### TEXT UNDER STUDY
· · · · · · ·
The plaintiff, doing business as Tekky Toys, designs and sells a line of “farting dolls.” “Pull My Finger® Fred” was its first such doll. The creators applied for and received a copyright registration on Fred, which they subsequently assigned to Tekky. The defendant, Novelty, manufactures and sells a similar product entitled “Fartman.” As described by Judge Wood, “Fartman could be Fred’s twin.” Tekky first learned of Fartman in March 2002, and it filed suit three months later, alleging copyright infringement, Lanham Act trademark infringement (for use of the phrase “Pull My Finger”) and Illinois unfair competition. Tekky won on all claims, after finding Novelty liable for willful trademark infringement the district court awarded Tekky $50,000 in punitive damages. Novelty appealed.
Novelty argued that the district court’s protection of Tekky’s doll extended beyond the expression to the common elements knows as scenes a faire. Novelty also challenged the district court’s finding that it had access to Fred, that defendant’s toy was copied from Fartman (rather than independently created) and that the two toys were “substantially similar.” The Seventh Circuit was not persuaded.
To prove copyright infringement, one must establish two elements: ownership of a valid copyright and copying of constituent elements of the work that are original. Although copying may be proven by direct evidence, it may also be inferred “where the defendant had access to the copyrighted work and the accused work is substantially similar.” Here, Tekky had a valid copyright in Fred, a fact that raised presumptions of ownership and validity which Novelty never challenged. Although Novelty’s president admitted to having access to Fred, Tekky still had to show substantial similarity. The Seventh Circuit concluded that “no objective person would find these dolls to be more than minimally distinguishable.” In rejecting Novelty’s claim that it was merely copying ideas, the Court stated that “[i]t is not the idea of a farting, crude man that is protected, but this particular embodiment of that concept. Novelty could have created another plush doll of a middle-aged farting man that would seem nothing like Fred.”
· · · · · · ·
### DATA SUPPLIED
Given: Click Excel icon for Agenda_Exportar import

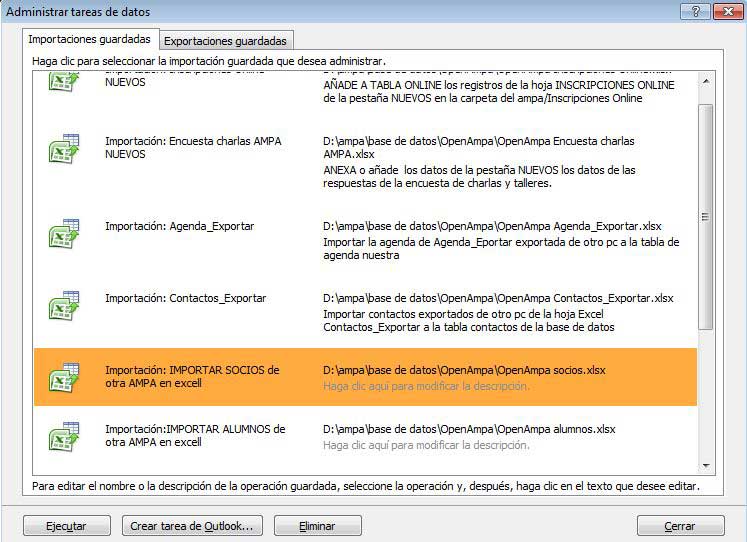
· · · · · · ·
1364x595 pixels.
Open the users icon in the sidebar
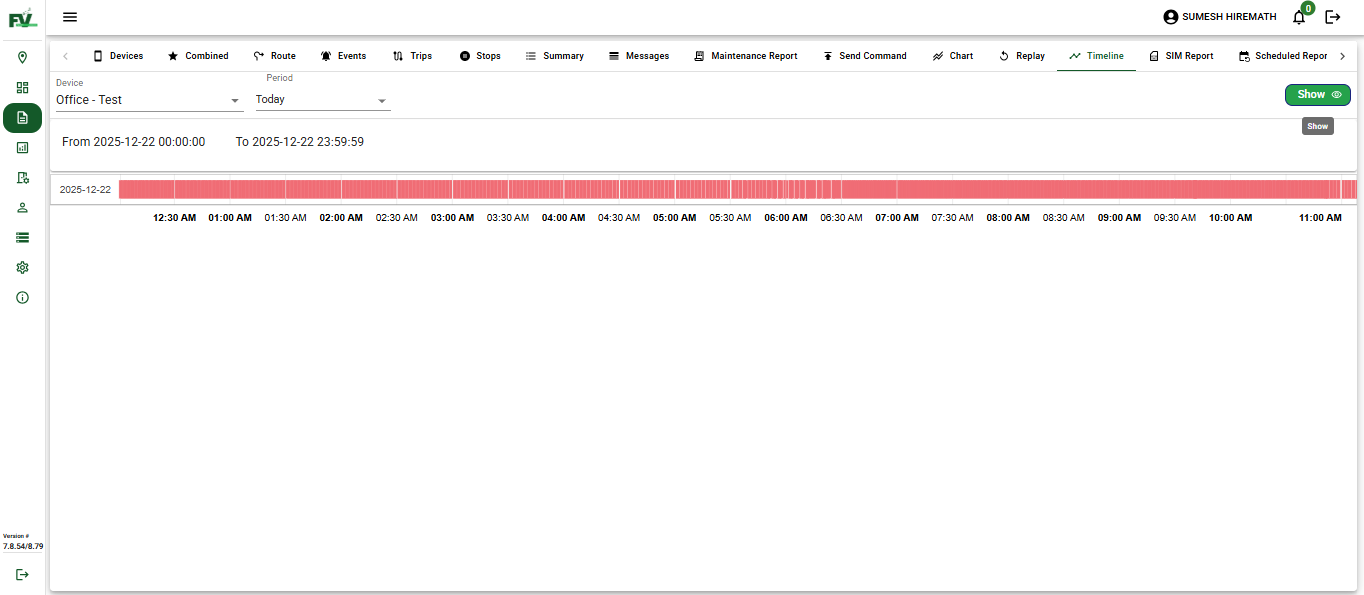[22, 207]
· · · · · · ·
### WHAT IS EXPECTED
From the case summary about the toy dolls above, extract the passage starting at "The plaintiff, doing" and ending at "damages. Novelty appealed.".

### ANSWER SPACE
The plaintiff, doing business as Tekky Toys, designs and sells a line of “farting dolls.” “Pull My Finger® Fred” was its first such doll. The creators applied for and received a copyright registration on Fred, which they subsequently assigned to Tekky. The defendant, Novelty, manufactures and sells a similar product entitled “Fartman.” As described by Judge Wood, “Fartman could be Fred’s twin.” Tekky first learned of Fartman in March 2002, and it filed suit three months later, alleging copyright infringement, Lanham Act trademark infringement (for use of the phrase “Pull My Finger”) and Illinois unfair competition. Tekky won on all claims, after finding Novelty liable for willful trademark infringement the district court awarded Tekky $50,000 in punitive damages. Novelty appealed.